Real-Time Fraud Detection at 50K TPS: A Kafka + Flink + Iceberg Reference Architecture

Executive Summary

Fraud is adversarial and fast: card-testing runs, account takeovers, and mule-network cashouts complete in minutes. A pipeline that lands transactions in a warehouse and scores them on a schedule concedes that entire window — moving the same rules from a 3-hour batch cycle to an 800-millisecond streaming path changes not just when you catch fraud, but what is catchable at all.

This article is the reference architecture we deploy in production streaming engagements: Kafka for durable ordered transport, Flink for stateful detection with exactly-once semantics, Iceberg as the unified batch+streaming lakehouse. The hard parts get the depth — event time, watermarks, state TTL, late data, and the chaos drill that separates exactly-once from optimism.

The 50K TPS figures describe the reference design target. The engineering underneath is documented Vipra production work: 1B+ events/hour with sub-second anomaly detection (network telemetry, Flink + ClickHouse) and sub-3-minute end-to-end Kafka platforms (LXP streaming).

01 · Why Batch Loses to Fraud by Design

The nightly fraud batch has a precise economic meaning: every fraud pattern completing faster than your batch interval is free for the attacker. Card-testing runs burn through stolen BINs in 20 minutes. Account-takeover cashouts finish in under an hour. The batch job that runs at 02:00 produces a beautifully accurate report of money that is already gone.

Latency changes the detection category, not just the detection time. Velocity rules — five transactions in four countries within ten minutes, three failed CVVs then a success, dormant account suddenly testing small amounts — only exist in a streaming world, because by the time batch sees them, they are history rather than signal. The reference target is decision inside the authorization window: gateway event to allow/block/step-up in under a second, with 800ms as the engineered P99.

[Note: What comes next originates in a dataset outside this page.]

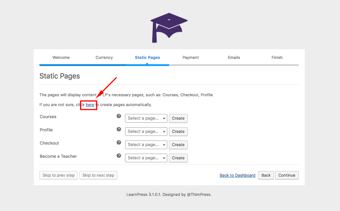
Task: Click the help icon next to Courses
Action: [x=119, y=116]
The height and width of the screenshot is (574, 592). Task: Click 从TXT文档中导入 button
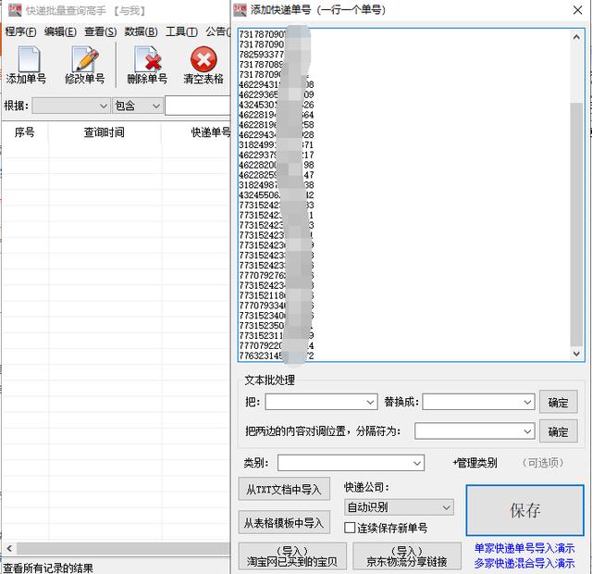284,489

🔩Keep the rules engine and the model separate from day one: rules are explainable and ship in minutes via control stream; models catch what rules can't and retrain weekly. Estates that fuse them ship neither quickly.

02 · The Reference Architecture, End to End

ingest

→

Kafka. Transactions keyed by account, 30-day retention, schema-registry enforced Avro. Ordered per-key replayable log — the system of record for motion.

enrich

→

Flink stage 1. Joins device fingerprint, merchant risk, account profile from compacted topics — local state lookups, no database calls on the hot path.

detect

→

Flink stage 2. Keyed velocity windows + broadcast rules + ONNX model scoring. Exactly-once state; checkpoints every 15s to object storage.

decide

→

Alert topic → decision API. Transactional producer; idempotent consumer on alert ID. Block / step-up / allow inside the auth window.

persist

→

Iceberg. Same ACID tables serve streaming writes, analyst SQL, model training, and replay. No lambda split, one truth.

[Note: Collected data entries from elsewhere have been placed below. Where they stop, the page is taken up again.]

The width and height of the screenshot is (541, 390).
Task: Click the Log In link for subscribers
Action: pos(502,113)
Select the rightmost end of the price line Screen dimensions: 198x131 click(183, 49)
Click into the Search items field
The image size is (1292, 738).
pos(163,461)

Throughput math for the 50K TPS target: 64 partitions on the transaction topic gives ~780 TPS/partition — comfortable for Flink subtasks running enrichment plus scoring at single-digit-millisecond per event. Headroom rule: provision for 3× observed peak, because fraud traffic spikes are correlated with exactly the moments you cannot afford lag (Black Friday, breach aftermath).

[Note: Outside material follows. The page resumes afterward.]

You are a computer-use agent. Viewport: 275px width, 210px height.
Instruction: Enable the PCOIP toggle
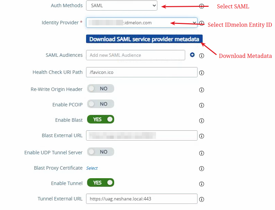[101, 104]
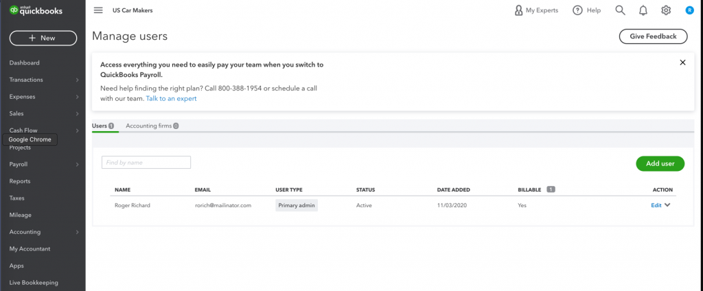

03 · Event Time vs Processing Time: The Non-Negotiable

A transaction's fraud signal depends on when it happened, not when your pipeline saw it. Build every window on event time with watermarks, and choose the lag deliberately:

Flink — watermark strategy for card transactions
WatermarkStrategy
    .<Transaction>forBoundedOutOfOrderness(Duration.ofSeconds(45))
    .withTimestampAssigner((txn, ts) -> txn.getAuthTimestampMillis())
    .withIdleness(Duration.ofSeconds(30));   // quiet partitions can't stall the watermark

Too tight a watermark and late transactions miss their window; too loose and every decision waits. For card traffic, 30–60 seconds of bounded disorder is a sound default — but the real design choice is what happens outside the bound, which is Section 06. The withIdleness clause matters more than it looks: one quiet partition (a regional gateway overnight) will otherwise freeze watermarks for the whole job, and your windows simply stop firing. This is the single most common Flink production incident we get called into.

⚠️Never mix processing-time and event-time windows in the same detection logic "temporarily." The hybrid is unreproducible: replaying yesterday's traffic produces different alerts than yesterday produced. Reproducibility is what lets you test rules against history — protect it absolutely.

04 · Exactly-Once: What It Promises and What It Doesn't

Flink checkpoints plus Kafka transactional producers give you exactly-once state and output: a transaction influences a window once, and an alert is emitted once, across any number of failures and restarts. The configuration that delivers it:

Flink — exactly-once checkpointing
execution.checkpointing.interval: 15s
execution.checkpointing.mode: EXACTLY_ONCE
state.backend: rocksdb
state.backend.incremental: true
state.checkpoints.dir: s3://fraud-checkpoints/prod
execution.checkpointing.timeout: 120s
# Kafka sink
sink.delivery-guarantee: exactly-once
sink.transactional-id-prefix: fraud-alerts-prod

What it does not promise: anything beyond the transactional boundary. The decision API consuming the alert topic must be idempotent on alert ID, because Kafka read-committed consumers can still re-read after their own failures. And exactly-once costs latency — transactional commits gate on checkpoint completion, so your checkpoint interval is a floor on alert-topic visibility. At a 15s interval with 800ms decisions, the alert is computed in 800ms and committed within the checkpoint cycle; the decision API reads uncommitted for speed and reconciles on commit. That nuance — fast path uncommitted, audit path committed — is the trick that keeps both the latency SLO and the correctness story.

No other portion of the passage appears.